Your task: What you should give back is a precise copy of the lines below from the one containing "[Github] (201, 77)" through the one containing "Ghế AMG đỏ cũ (95, 472)", with no pictures.

Exercise data:
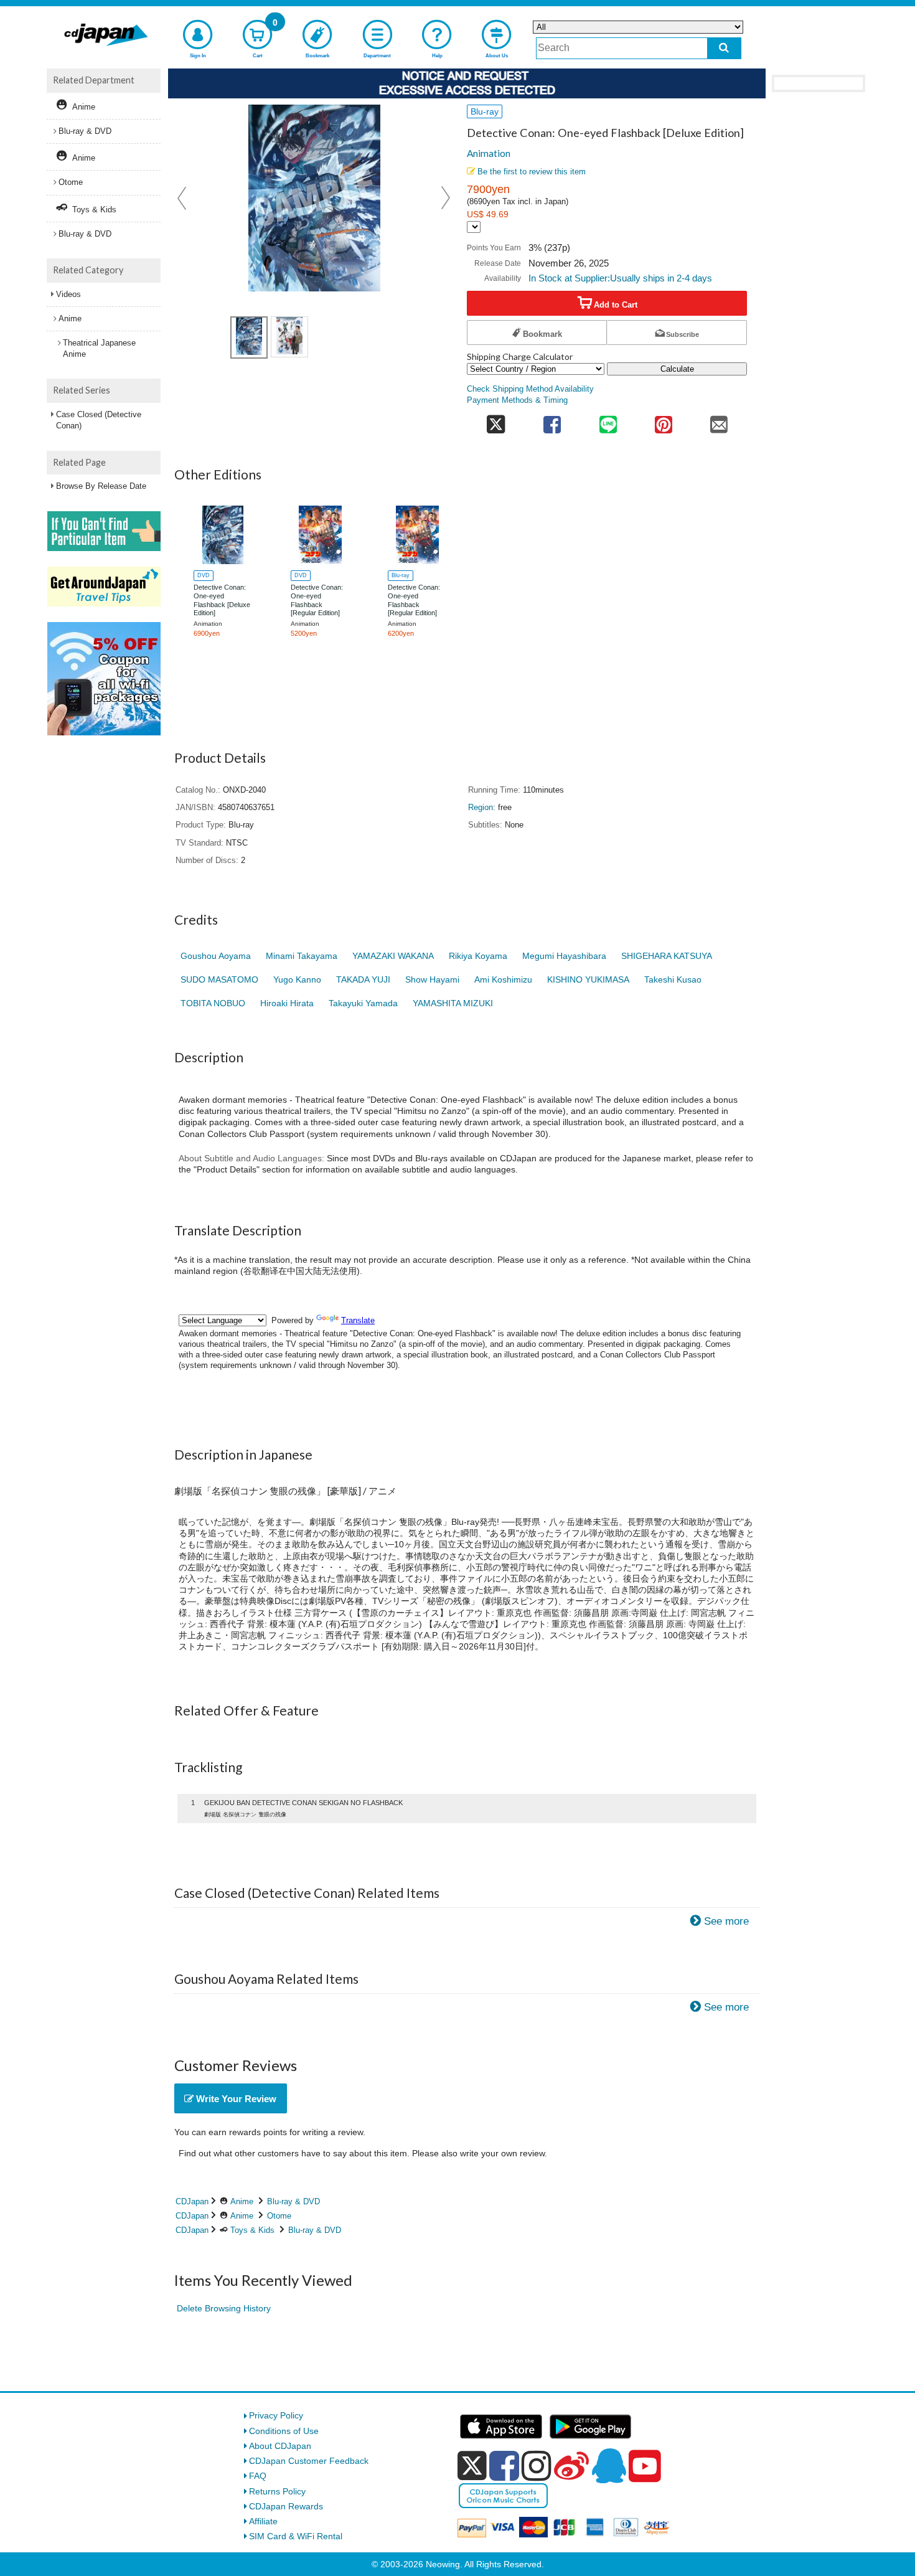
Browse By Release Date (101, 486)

...

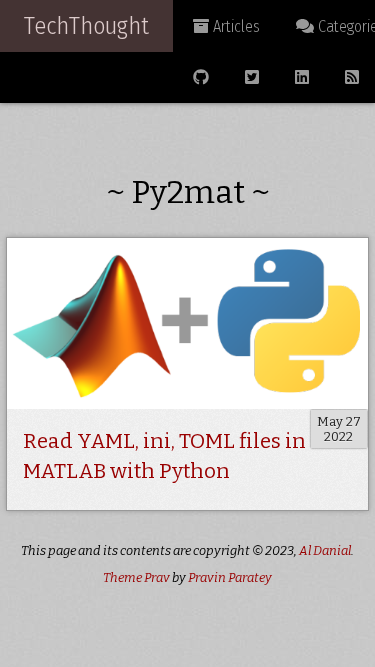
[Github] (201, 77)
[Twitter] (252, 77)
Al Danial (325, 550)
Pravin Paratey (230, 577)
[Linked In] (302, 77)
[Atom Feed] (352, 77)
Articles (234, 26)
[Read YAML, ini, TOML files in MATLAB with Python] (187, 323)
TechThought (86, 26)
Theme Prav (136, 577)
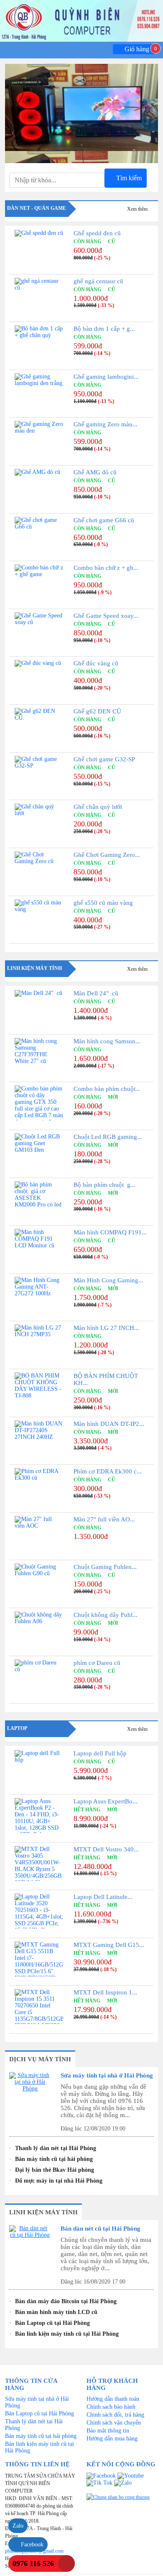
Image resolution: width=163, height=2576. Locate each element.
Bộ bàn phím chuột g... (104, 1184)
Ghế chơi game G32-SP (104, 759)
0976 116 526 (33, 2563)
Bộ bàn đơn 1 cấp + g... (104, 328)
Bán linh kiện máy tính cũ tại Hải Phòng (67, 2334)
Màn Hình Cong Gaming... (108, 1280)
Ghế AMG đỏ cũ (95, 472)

--

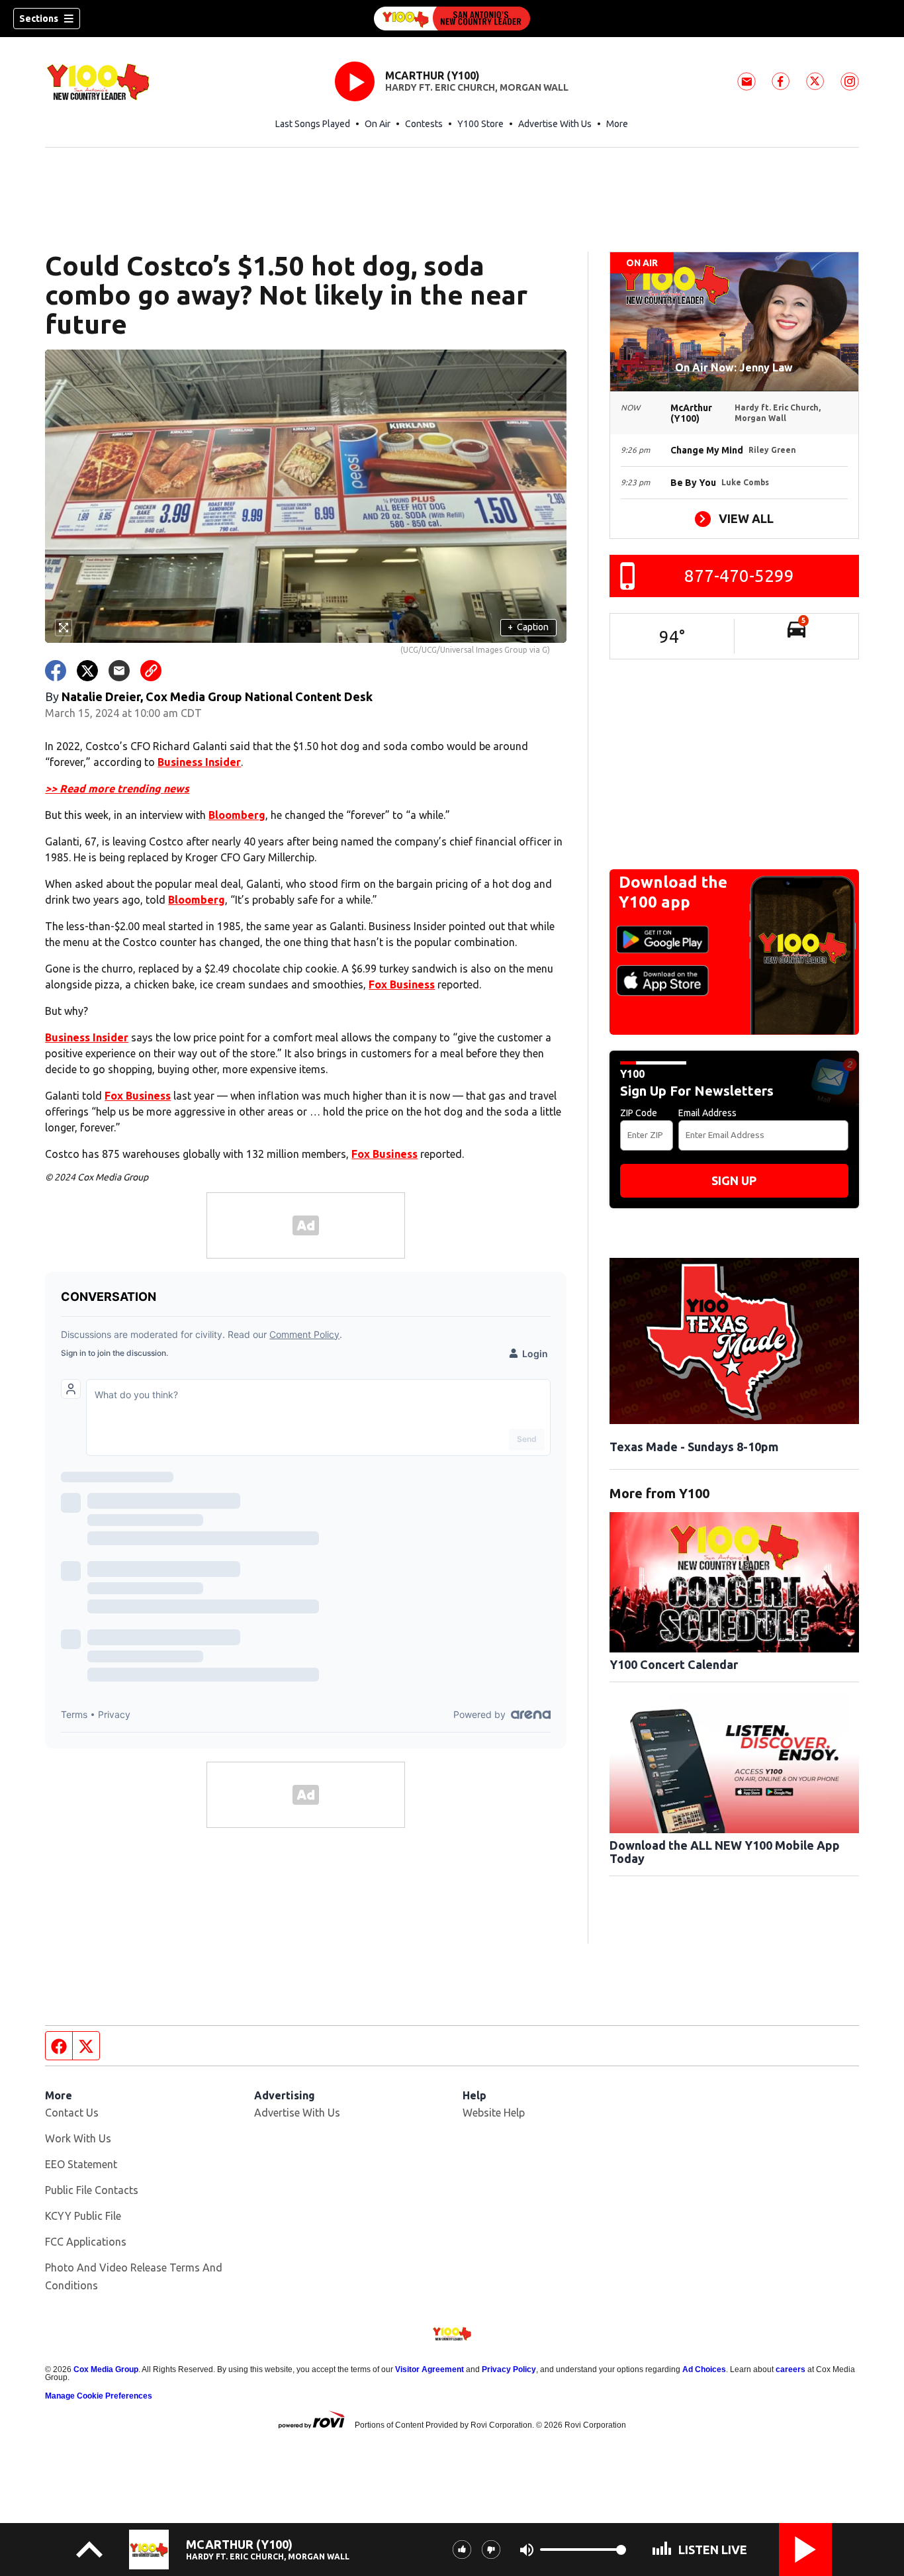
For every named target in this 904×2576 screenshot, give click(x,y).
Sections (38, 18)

Answer space:
[Github] (201, 77)
[Twitter] (252, 77)
Al Danial (325, 550)
Pravin Paratey (230, 577)
[Linked In] (302, 77)
[Atom Feed] (352, 77)
Articles (234, 26)
[Read YAML, ini, TOML files in MATLAB with Python] (187, 323)
TechThought (86, 26)
Theme Prav (136, 577)
Image resolution: width=163, height=2576. Locate each element.
Bộ bàn phím chuột g... (104, 1184)
Ghế chơi game G32-SP (104, 759)
0976 116 526 (33, 2563)
Bộ bàn đơn 1 cấp + g... (104, 328)
Bán linh kiện máy tính cũ tại Hải Phòng (67, 2334)
Màn Hình Cong Gaming... (108, 1280)
Ghế AMG đỏ cũ (95, 472)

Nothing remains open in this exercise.